Arrumamos tudo o que foi possível salvar do incidente nas mochilas e apagamos os rastros de nossa estadia naquela casa. Enquanto nos preparávamos para partir – deixando absolutamente tudo no devido lugar – concordamos em ligar para Billy. Jacob estava achando estranho o silêncio. Ninguém estava nos procurando – pelo menos ninguém que tenha quatro patas – e meus pais certamente já estariam revirando cada metro quadrado da península de Olimpic à essa hora, porém, a tranquilidade e o silêncio era alarmante. Voltamos para a floresta ao crepúsculo. O vento frio e úmido castigava as árvores, corremos para o norte, onde – segundo Jacob – nós chegaríamos as florestas geladas de Vancouver, onde, supostamente, Zafrina deveria estar. Uma hora se passou enquanto corríamos pela escuridão da floresta, então, decidimos parar e cumprir o combinado. O telefone de Billy chamou cinco vezes, e uma voz grave e familiar atendeu.
- Alô. – Disse Billy.
- Pai, onde eles estão? – Jacob ignorou a emoção em seus olhos, nós não tínhamos tempo para bater papo.

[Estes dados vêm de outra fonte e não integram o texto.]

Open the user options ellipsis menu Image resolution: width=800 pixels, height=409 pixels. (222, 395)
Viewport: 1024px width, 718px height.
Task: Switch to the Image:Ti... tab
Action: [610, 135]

- Jake? Que diabos vocês estão fazendo? Onde estão? – Billy continha a mesma emoção na voz, parecia alarmado.
- Pai, eu não tenho muito tempo. Me diga onde eles estão. – Insistiu Jacob.
- Quem? Os Cullens? Eles não apareceram por aqui, mas Charlie disse que Bella ligou para ele. Parece que estão todos na Flórida. – Billy esperou pela resposta, mas nem eu nem Jacob sabíamos o que dizer – ou pensar.
- E o que eles foram fazer lá? – Perguntou Jacob depois de uma longa pausa.
- Jake, eu acho que a mãe da Bella… morreu. – Minha boca de abriu num espanto mudo. Levei as mãos à testa para impedir que meu crânio se partisse. Jacob me olhou, refletindo minha expressão de aturdimento. Mais um longo silêncio se seguiu. Estávamos – ambos – absorvendo a notícia.
- Jake? Ainda está aí? – Chamou a voz grave de Billy.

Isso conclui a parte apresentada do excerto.